Re: The mystery of ListSFTP that stops working

Posted by Andre <an...@fucs.org>.
Mark,

Timer driven, Primary Node, 5 min
Yield is set to 1 sec
Backpressure = 10k flows or 1GB
nifi.administrative.yield.duration=30 sec

Cheers


On Thu, Nov 16, 2017 at 1:32 AM, Mark Payne <ma...@hotmail.com> wrote:

> Hey Andre,
>
> I have not seen this personally. Can you share how you have the Scheduling
> Tab configured?
> Is it set to Timer-Driven with a period of "0 secs"? Also, what is the
> Yield Duration set to?
> Is there any backpressure configured on any of the outbound connections?
> Additionally, what is the value of the "nifi.administrative.yield.duration"
> property in nifi.properties?
>
> Sorry - I know that's a barrage of questions. Hopefully it's something
> easy that's just being overlooked, though :)
>
> -Mark
>
> > On Nov 15, 2017, at 4:58 AM, Andre <an...@fucs.org> wrote:
> >
> > Folks,
> >
> > Has anyone ever seen a situation where ListSFTP simply stops working?
> >
> > I have observed a few occurrences of seems to be some weird bug.
> >
> > Symptoms are:
> >
> > - Processor looks healthy (i.e. no bulletins)
> > - State is stalled (i.e. no changes to new files or timestamps)
> > - No signs of a stuck thread (i.e. processor doesn't display a thread
> count)
> > - UI displays processor "Task count = 0/0"
> > - Neither stopping > starting nor stopping > disabling > enabling >
> > starting processor seems to make a difference.
> >
> > Has anyone seen this?
> >
> > Cheers
>
>

Re: The mystery of ListSFTP that stops working

Posted by Mark Payne <ma...@hotmail.com>.
Hey Andre,

I have not seen this personally. Can you share how you have the Scheduling Tab configured?
Is it set to Timer-Driven with a period of "0 secs"? Also, what is the Yield Duration set to?
Is there any backpressure configured on any of the outbound connections?
Additionally, what is the value of the "nifi.administrative.yield.duration" property in nifi.properties?

Sorry - I know that's a barrage of questions. Hopefully it's something easy that's just being overlooked, though :)

-Mark

> On Nov 15, 2017, at 4:58 AM, Andre <an...@fucs.org> wrote:
> 
> Folks,
> 
> Has anyone ever seen a situation where ListSFTP simply stops working?
> 
> I have observed a few occurrences of seems to be some weird bug.
> 
> Symptoms are:
> 
> - Processor looks healthy (i.e. no bulletins)
> - State is stalled (i.e. no changes to new files or timestamps)
> - No signs of a stuck thread (i.e. processor doesn't display a thread count)
> - UI displays processor "Task count = 0/0"
> - Neither stopping > starting nor stopping > disabling > enabling >
> starting processor seems to make a difference.
> 
> Has anyone seen this?
> 
> Cheers


Re: The mystery of ListSFTP that stops working

Posted by ru...@dbiq.nl.
Same behavior seen with putHbase processor. 
Nifi restart was only fix. 
Would like to see root cause and way to get control of processor without nifi-restart. 

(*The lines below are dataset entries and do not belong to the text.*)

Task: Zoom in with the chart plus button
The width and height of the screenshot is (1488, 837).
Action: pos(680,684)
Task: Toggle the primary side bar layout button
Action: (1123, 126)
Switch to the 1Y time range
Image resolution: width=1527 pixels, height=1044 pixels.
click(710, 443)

> Op 15 nov. 2017 om 10:58 heeft Andre <an...@fucs.org> het volgende geschreven:
> 
> Folks,
> 
> Has anyone ever seen a situation where ListSFTP simply stops working?
> 
> I have observed a few occurrences of seems to be some weird bug.
> 
> Symptoms are:
> 
> - Processor looks healthy (i.e. no bulletins)
> - State is stalled (i.e. no changes to new files or timestamps)
> - No signs of a stuck thread (i.e. processor doesn't display a thread count)
> - UI displays processor "Task count = 0/0"
> - Neither stopping > starting nor stopping > disabling > enabling >
> starting processor seems to make a difference.
> 
> Has anyone seen this?
> 
> Cheers